Now let’s assume you got that table and have had your food and a glass of wine and another and maybe a coffee, then there is another cultural difference to negotiate. In Germany and other European countries I have traveled to now it is time for you linger; maybe have another glass of wine, in the olden days a cigarette or two, a little brandy and since we are all having such a grand old time, let’s have a round of Grappa. The waiter would never, ever dare putting the check on the table (unless it is past closing hour by now), you call for the check when you are ready. Then the waiter will come with an itemized list and – unless you are lucky somebody pays the entire bill – every person picks what they had, that gets added up and they pay their share. In the rare case when an unclaimed beer remains everybody will contemplate whether they in fact didn’t have three instead of the two they paid for and somebody is generally found pretty quickly who agrees to pay for it. This I find a rather civilized way going about paying.
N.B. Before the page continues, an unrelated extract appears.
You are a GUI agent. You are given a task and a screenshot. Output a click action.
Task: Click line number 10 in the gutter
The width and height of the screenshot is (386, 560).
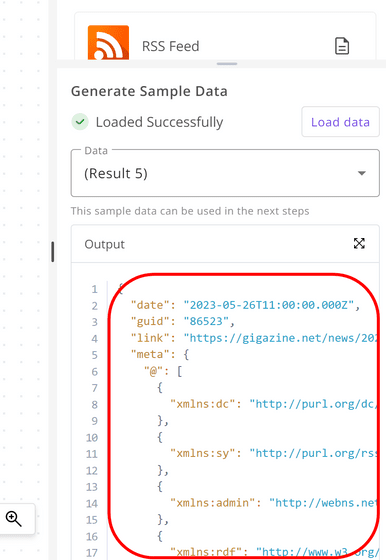coord(92,438)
In the US the waiter will put the check on your table before you have even finished your last bite of dessert, sometimes before you even ordered dessert. You can, of course, say that you want dessert and then the check disappears and the dessert menu appears. Once you half-way through that triple chocolate cake the check will reappear.
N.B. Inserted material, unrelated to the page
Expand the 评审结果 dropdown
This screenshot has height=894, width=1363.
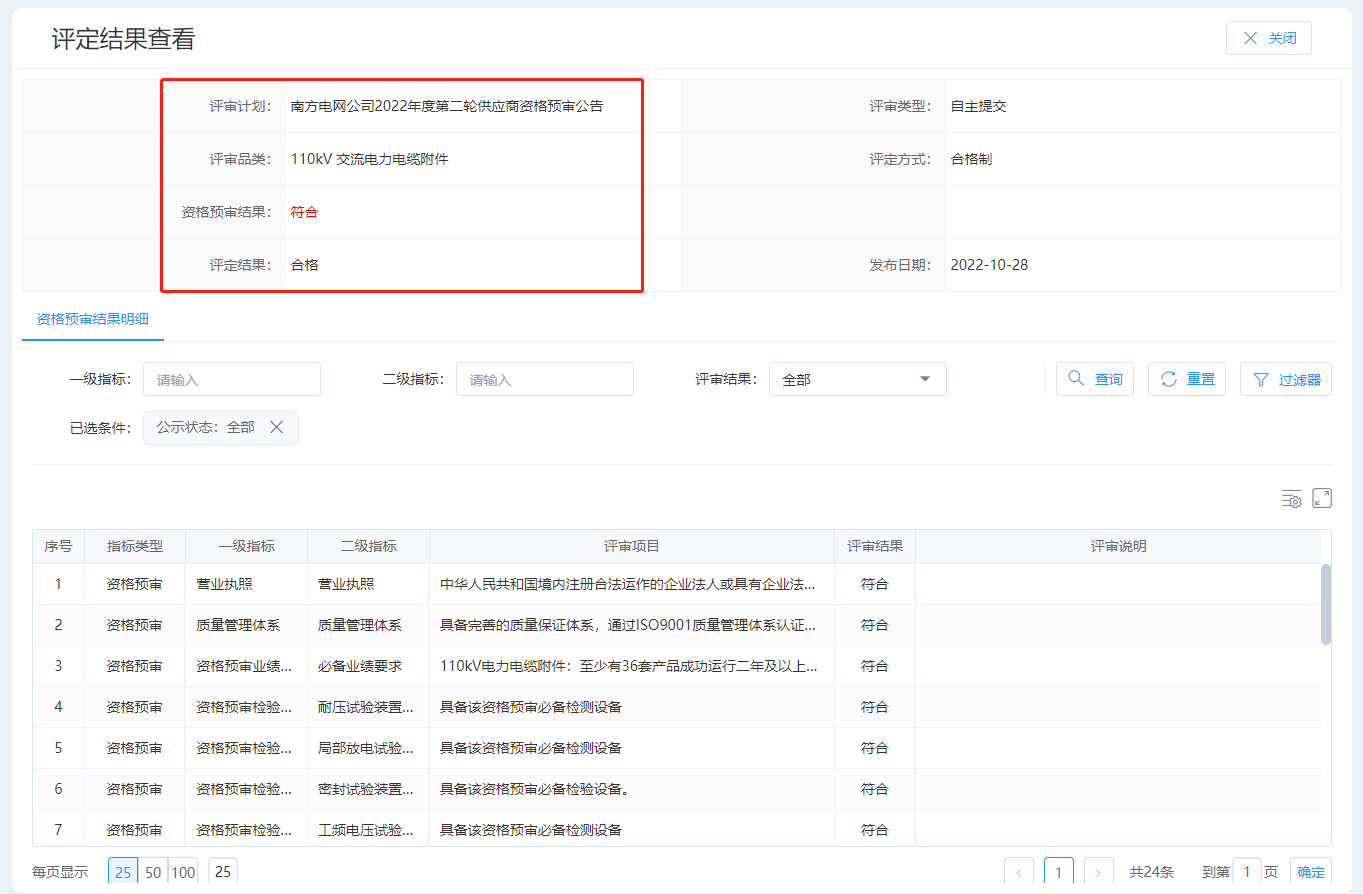point(857,379)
Once you are done eating you are expected to pay and leave. You want some more wine – that’s what the bar is for. One simply does not linger once one is done with dinner. It is time to pay up and leave. I once observed a German couple getting totally outraged by the rudeness of the waiter who put the check on their table while they were finishing up their omelet. “Honey” I wanted to say “they don’t mean to be rude, it’s just how it is done here.”
Then comes the paying part and this irks me to this day. The waiter brings an itemzied list of everything consumed and expects that one person pays it all or the patrons figure out among themselves who pays how much. Smart phones with calculators help some, but often it isn’t the math that is limiting. What makes it infinitely more difficult in the US is that you need to add both taxes and the mandatory tip which people forget or sometimes “forget”. So in the end there is never enough money in the pot and everybody feels that they paid their fair share along the lines of “I only had a sandwich for $8.50, I put $10 in so that should be enough. Well, no, not in California at least, you need to add at least 25% for taxes and tip, so $11 would be closer to the truth. The higher the bill the larger the discrepancy gets.
Another bad method is “going Dutch” where the bill just gets split by the number of people and everybody pays the same whether you had a small salad and water or the Filet Mignon plus appetizer, dessert, wine and a cocktail. This works if you go out with your three best friends and everybody is conscious of not charging the others too much. At your colleagues large birthday party – with a bunch of people you don’t even know – this spells disaster. Especially if the Filet-Mignon-cocktail people need to leave early (oh so busy) and don’t leave enough money to cover their part. After falling for this like a sucker one time I decided to never attend such large birthday parties again.
So, in the end, each culture could learn from the others. The Americans do the getting the table part better, the Germans the paying up part.